◆ Stated goal ◆
In the passage about forgiveness, what had the writer written the week before the coffee shop conversation? Please answer briefly.

──────── Reading passage

“How in the world were you able to forgive them?”
I was sitting across from new Greek friends at a lovely outdoor cafe. I had just finished sharing about a time when I had experienced deep hurt, caused by someone else’s decisions. They showed empathy as they sat listening, their faces kind and heads shaking. Until I said the words: “and then I forgave them.”
They were puzzled, to say the least. Their brows furrowed and they leaned in. They listed off the things I had just shared, counting reasons I should still be upset. Though this took place several years ago I can still remember making the same list myself. My new friends were right: forgiveness didn’t make sense.
I had written a paper about forgiveness the week before our coffee shop conversation. So I wasn’t caught completely off guard since I had used this same story of hurt in that paper. My path to forgiveness was fresh on my mind.
“When I think about my life, I’m not perfect either. Sure, I haven’t made the same decisions they did, but I’ve still hurt people before. I’ve been unkind with my words, shown anger, sat in jealousy, and done other things I’m not proud of. But I believe in hope.
“Because I’ve not met the standard of perfection, I’ve been separated from God. Nothing I can do will make up for that separation. I’ll never be good enough. Thankfully my future doesn’t end there.
“God sent his son, Jesus, to take my place as payment for my imperfection. Jesus lived 33 perfect years on this earth and then chose to die for me. His death, burial, and resurrection wipes my slate clean. I am eternally forgiven. Sure, Heaven is a great thing, but what is incredible is that I get to have a personal relationship with God.

────────────────
──────── Data segment

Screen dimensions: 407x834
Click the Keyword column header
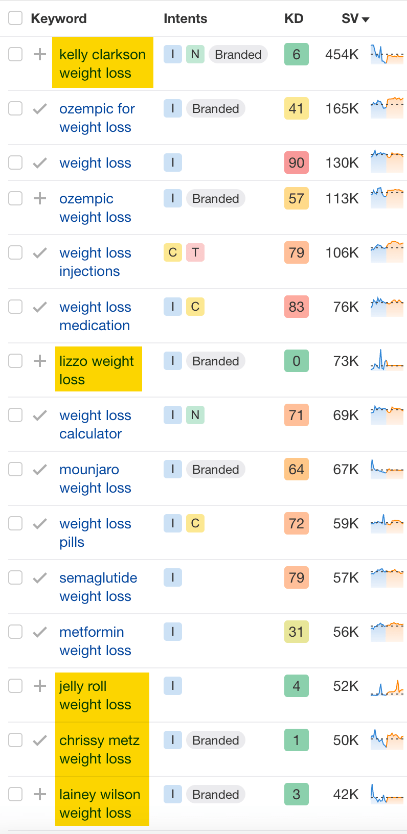[59, 19]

────────────────

◆ Exercise result ◆
A paper about forgiveness.